The prediction of the bus passenger flow is crucial for efficient resource allocation, frequency setting, and route optimization in bus transit systems. However, it remains challenging for a single model to simultaneously capture the time-series data of the bus passenger flow with periodicity, correlation, and nonlinearity. Aiming at the complex volatility possessed by the time-series data of the bus passenger flow, a new hybrid-strategy bus-passenger-flow prediction model based on wavelet packet decomposition, an attention mechanism, and bidirectional long–short-term memory is proposed to improve the accuracy of bus-passenger-flow prediction.

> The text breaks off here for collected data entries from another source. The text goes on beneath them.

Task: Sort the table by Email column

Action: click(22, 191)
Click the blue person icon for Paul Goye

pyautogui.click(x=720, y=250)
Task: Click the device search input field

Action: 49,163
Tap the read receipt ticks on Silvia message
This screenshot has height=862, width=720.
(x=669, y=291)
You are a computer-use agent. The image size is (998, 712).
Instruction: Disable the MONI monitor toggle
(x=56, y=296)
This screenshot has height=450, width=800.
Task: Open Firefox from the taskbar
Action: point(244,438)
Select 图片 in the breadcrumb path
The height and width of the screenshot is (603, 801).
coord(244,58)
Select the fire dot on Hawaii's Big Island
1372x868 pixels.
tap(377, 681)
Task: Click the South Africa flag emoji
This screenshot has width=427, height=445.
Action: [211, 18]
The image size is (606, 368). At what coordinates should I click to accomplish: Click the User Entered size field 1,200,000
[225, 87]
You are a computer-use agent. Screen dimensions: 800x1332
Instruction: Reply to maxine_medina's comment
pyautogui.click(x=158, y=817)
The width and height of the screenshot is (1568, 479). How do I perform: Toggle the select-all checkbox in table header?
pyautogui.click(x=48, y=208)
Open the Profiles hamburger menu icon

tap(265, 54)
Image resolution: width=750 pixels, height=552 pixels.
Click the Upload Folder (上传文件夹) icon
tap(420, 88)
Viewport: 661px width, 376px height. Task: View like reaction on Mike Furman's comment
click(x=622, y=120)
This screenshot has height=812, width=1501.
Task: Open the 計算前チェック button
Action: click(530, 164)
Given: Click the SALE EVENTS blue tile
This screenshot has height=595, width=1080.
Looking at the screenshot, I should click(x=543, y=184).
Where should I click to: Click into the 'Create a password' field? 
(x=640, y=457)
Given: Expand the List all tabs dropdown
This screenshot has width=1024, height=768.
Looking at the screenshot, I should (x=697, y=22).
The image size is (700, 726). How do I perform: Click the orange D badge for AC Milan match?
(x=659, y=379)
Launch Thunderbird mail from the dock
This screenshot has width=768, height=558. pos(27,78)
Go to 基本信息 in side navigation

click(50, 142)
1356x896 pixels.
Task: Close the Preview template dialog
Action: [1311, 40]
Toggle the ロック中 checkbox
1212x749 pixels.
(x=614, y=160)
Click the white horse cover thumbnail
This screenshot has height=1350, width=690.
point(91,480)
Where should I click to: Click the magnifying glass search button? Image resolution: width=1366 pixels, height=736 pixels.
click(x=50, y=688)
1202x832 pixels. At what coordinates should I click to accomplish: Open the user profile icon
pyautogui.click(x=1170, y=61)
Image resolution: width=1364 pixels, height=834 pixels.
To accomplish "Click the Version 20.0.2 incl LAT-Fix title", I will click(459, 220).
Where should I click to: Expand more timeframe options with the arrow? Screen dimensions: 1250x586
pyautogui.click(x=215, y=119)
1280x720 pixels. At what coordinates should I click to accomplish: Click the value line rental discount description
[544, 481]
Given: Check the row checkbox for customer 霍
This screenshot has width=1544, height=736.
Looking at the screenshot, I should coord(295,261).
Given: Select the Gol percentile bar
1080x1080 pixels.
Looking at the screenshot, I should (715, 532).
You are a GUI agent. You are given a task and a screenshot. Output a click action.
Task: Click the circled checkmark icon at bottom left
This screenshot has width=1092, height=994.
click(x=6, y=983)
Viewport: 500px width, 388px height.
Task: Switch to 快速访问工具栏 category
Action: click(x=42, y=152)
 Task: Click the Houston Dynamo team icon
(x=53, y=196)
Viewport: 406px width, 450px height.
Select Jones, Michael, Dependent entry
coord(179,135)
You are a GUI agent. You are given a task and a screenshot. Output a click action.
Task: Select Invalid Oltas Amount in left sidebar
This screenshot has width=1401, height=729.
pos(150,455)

The differences between this study and the existing studies are as follows: Firstly, this model combines decomposition strategies and deep learning. Wavelet packet decomposition can decompose the original data into a series of smoother data components, allowing the model to be more adequate in capturing the temporal characteristics of passenger-flow data. And the model can consider the information after the predicted moment via backward computation. In addition, the model is equipped with the ability to focus on important features by incorporating an attention mechanism to minimize the interference of irrelevant information. Bus-passenger-flow prediction experiments are conducted using the Harbin bus-passenger-flow dataset as an example. The experimental results show that the model proposed in this paper can obtain more accurate bus-passenger-flow prediction results than the five baseline models can obtain.

Suggested Citation

  • Yulong Pei & Songmin Ran & Wanjiao Wang & Chuntong Dong, 2023. "Bus-Passenger-Flow Prediction Model Based on WPD, Attention Mechanism, and Bi-LSTM," Sustainability, MDPI, vol. 15(20), pages 1-20, October.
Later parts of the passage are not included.